◆ WHAT YOU NEED TO DO ◆
With "کتاب" as the search word, show every line of the material that has it.

◆ DATA FOR THE TASK ◆
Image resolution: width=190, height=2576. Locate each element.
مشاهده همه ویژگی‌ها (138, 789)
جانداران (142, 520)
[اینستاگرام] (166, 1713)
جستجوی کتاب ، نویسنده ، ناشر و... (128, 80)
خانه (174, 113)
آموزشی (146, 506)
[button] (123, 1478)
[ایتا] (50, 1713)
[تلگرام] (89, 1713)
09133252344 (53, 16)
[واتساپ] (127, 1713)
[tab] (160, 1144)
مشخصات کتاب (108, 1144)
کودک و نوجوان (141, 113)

◆ EXERCISE OUTPUT ◆
جستجوی کتاب ، نویسنده ، ناشر و... (128, 80)
مشخصات کتاب (108, 1144)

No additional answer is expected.